La Bielorussia è un paese fortemente aperto agli investimenti di capitali stranieri, caratterizzato da bassa fiscalità, con forza lavoro altamente qualificata e una posizione strategica.
La Bielorussia è uno dei Paesi rientrante nella Comunità degli Stati Indipendenti (CIS), spesso “sottostimata” dagli operatori rispetto alla Russia per le sue ridotte dimensioni (estensione pari a 207.595 km2) nonostante il suo numero di abitanti (9.467.700, 2010). Tuttavia, la Repubblica della Bielorussia è un Paese molto moderno e burocraticamente snello che presenta molte opportunità a livello internazionale anche in settori strategici (chimica, meccanica, tessile, ecc).
La Bielorussia è un paese fortemente aperto agli investimenti di capitali stranieri, caratterizzato da bassa fiscalità, con forza lavoro altamente qualificata e una posizione strategica. La Bielorussia infatti rappresenta una cerniera ottimale tra enormi mercati dell’Unione Doganale e dell’Unione europea, il che potrebbe essere sfruttato da aziende italiane per il collocamento sul territorio bielorusso delle proprie unità produttive, logistiche e commerciali.
La Repubblica di Bielorussia, a partire dal 1° gennaio 2009, consente di scontare un’aliquota fiscale fissa (flat tax) pari al 12% sui redditi delle persone fisiche e al 18% sui redditi delle persone giuridiche.
I dividendi corrisposti a soggetti esteri non residenti, inoltre, scontano una ritenuta del 12% fatto salvo quanto previsto dagli accordi bilaterali contro le doppie imposizioni.
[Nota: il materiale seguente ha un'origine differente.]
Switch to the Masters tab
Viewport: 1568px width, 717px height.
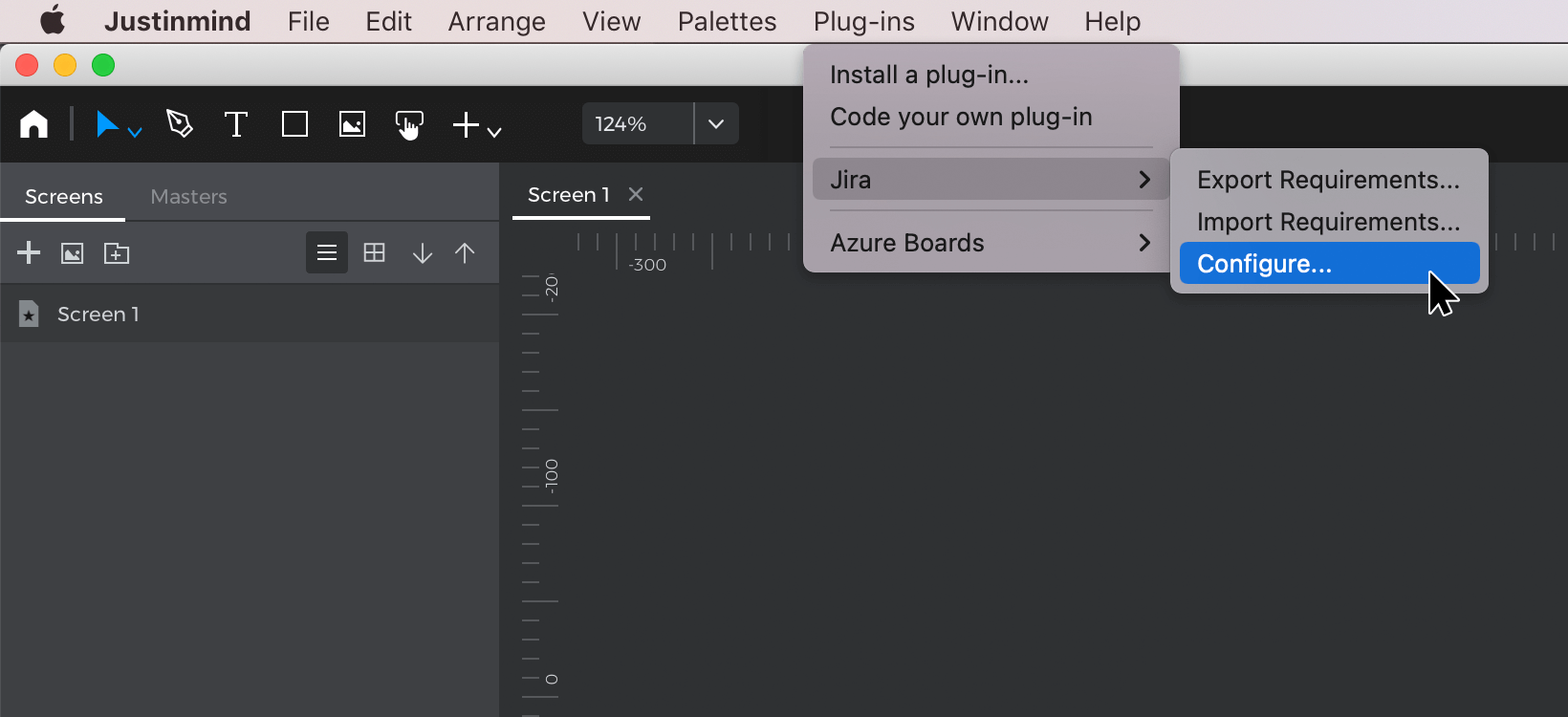click(x=188, y=197)
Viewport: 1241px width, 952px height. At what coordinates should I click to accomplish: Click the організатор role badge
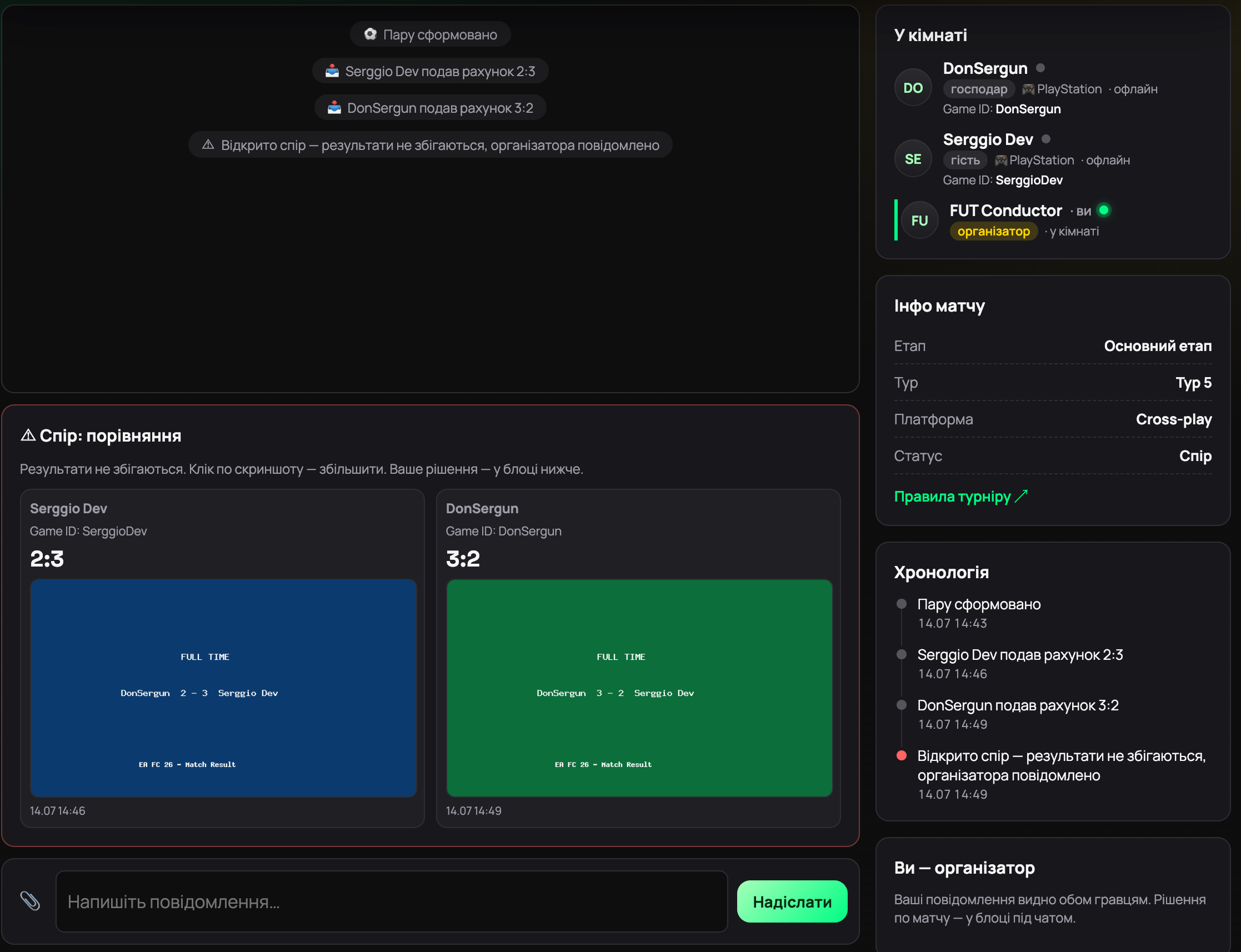point(993,231)
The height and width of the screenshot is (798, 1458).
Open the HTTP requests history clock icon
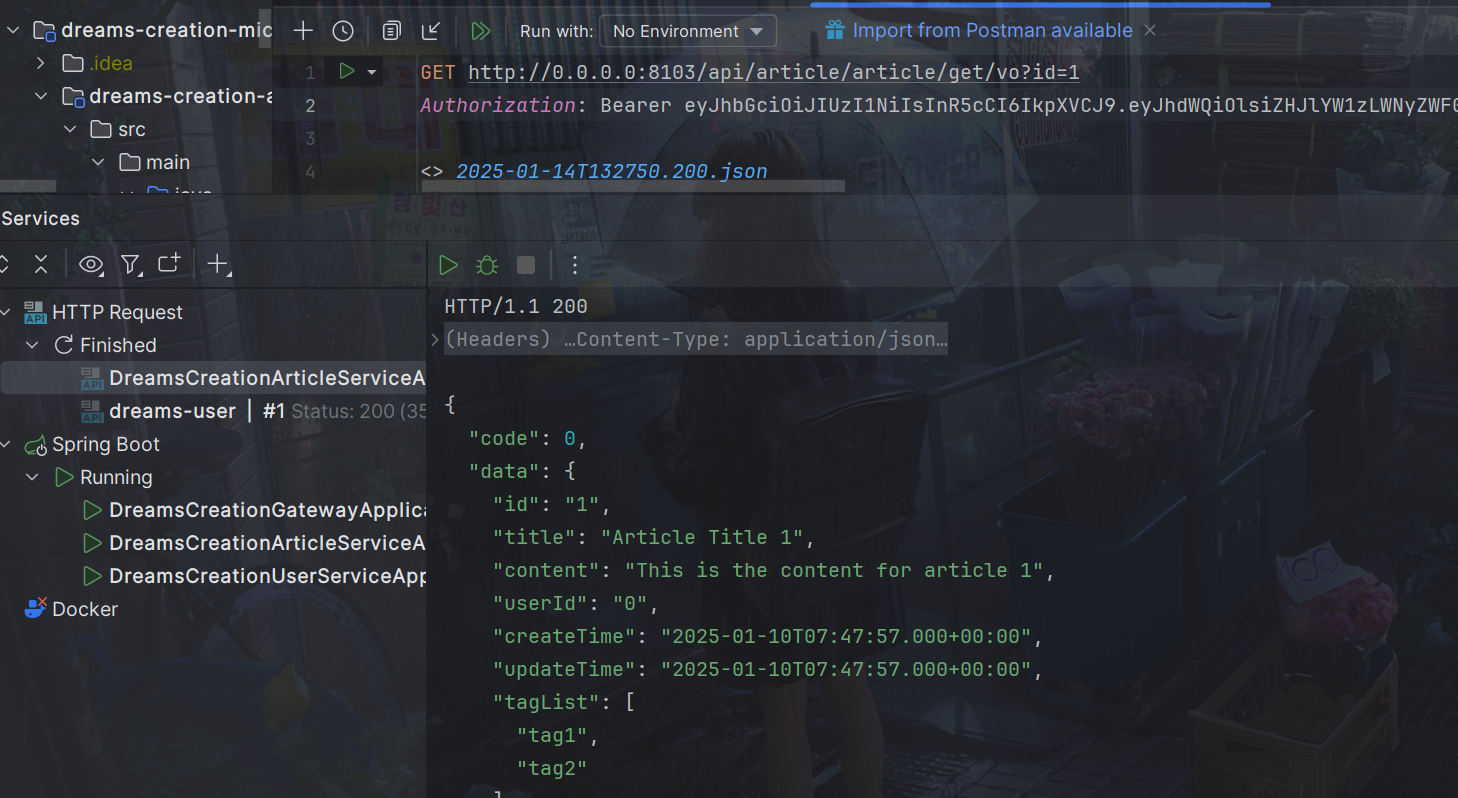pos(343,31)
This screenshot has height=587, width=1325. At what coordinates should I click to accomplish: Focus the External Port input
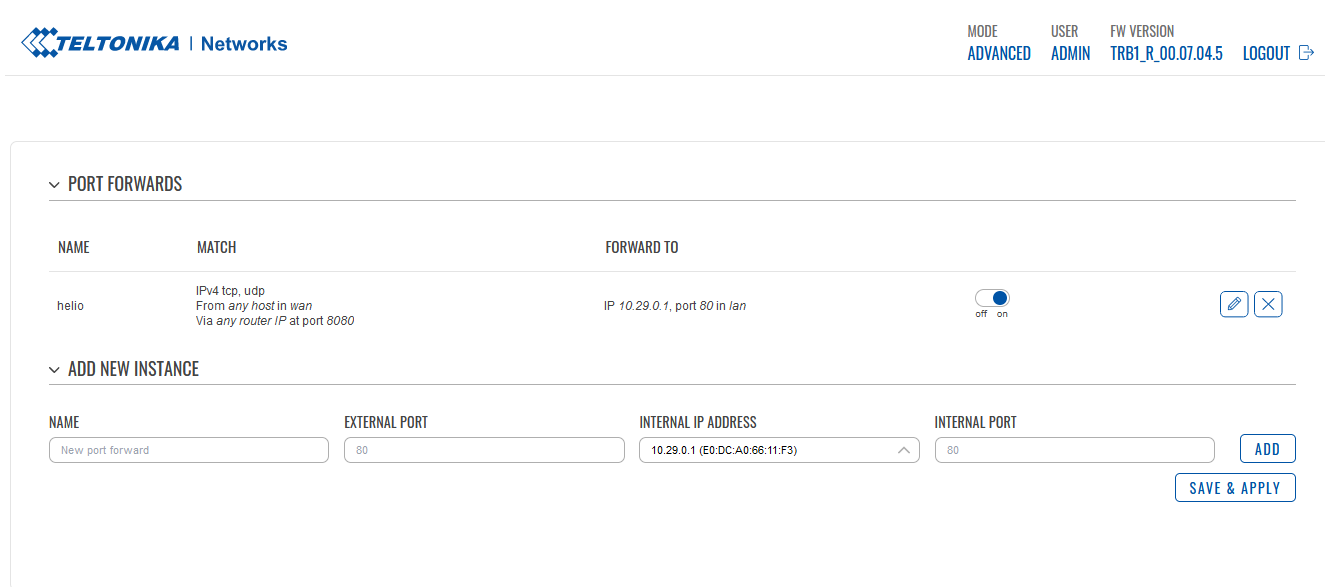(x=484, y=450)
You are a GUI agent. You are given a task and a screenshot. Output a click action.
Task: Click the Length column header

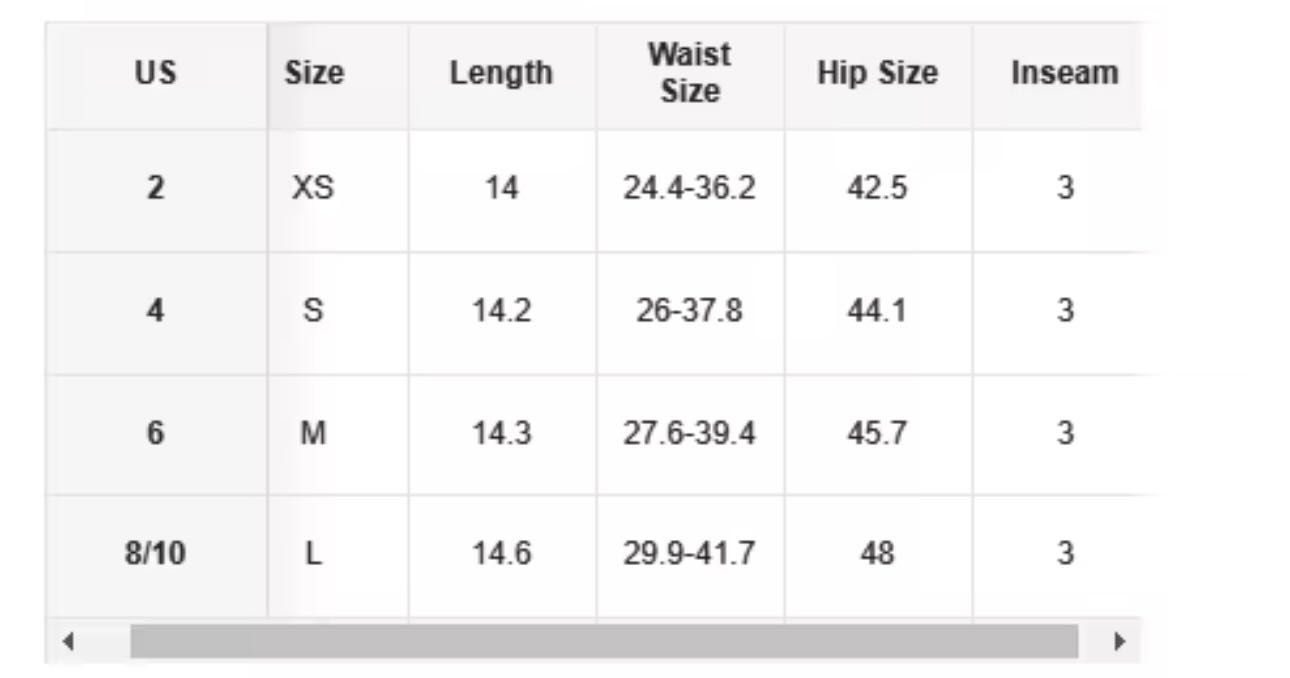pos(501,73)
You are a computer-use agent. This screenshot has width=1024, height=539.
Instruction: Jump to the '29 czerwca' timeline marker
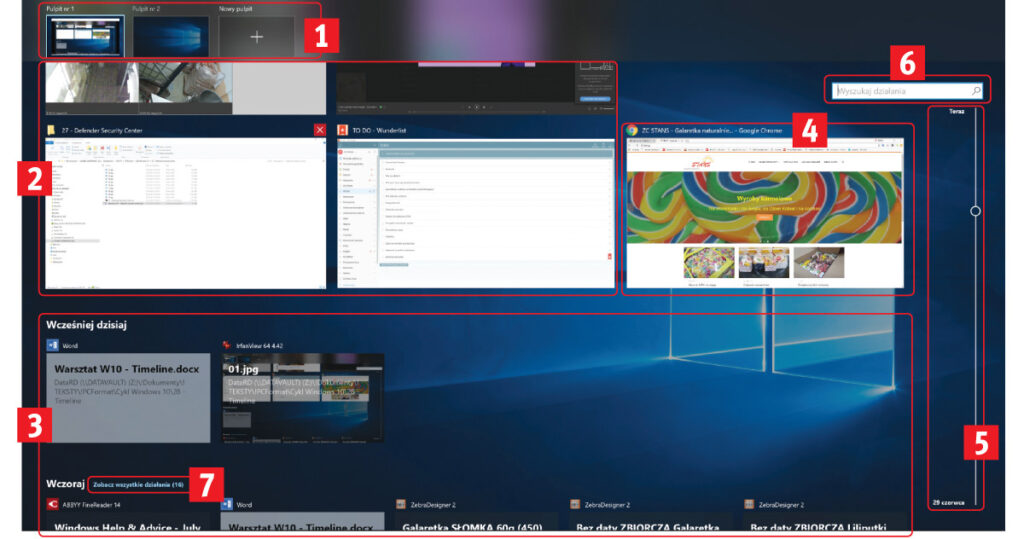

Gli interessi e le royalties corrisposti a soggetti non residenti vengono tassati con ritenuta fiscale del 10% e del 15%. Inoltre, è prevista la non imposizione dei dazi doganali in importazione di materie prime, l’esenzione sulla tassa sui veicoli e l’esenzione sulle imposte immobiliari.
Dal 1° gennaio 2012 la Bielorussia, la Russia e il Kazakhstan sono passati a un livello più alto di integrazione, attraverso la creazione dello Spazio Economico Comune. La nascita dell’Unione Doganale e dello Spazio Economico Comune hanno reso sempre più agevoli interscambi commerciali e la delocalizzazione delle imprese Europee.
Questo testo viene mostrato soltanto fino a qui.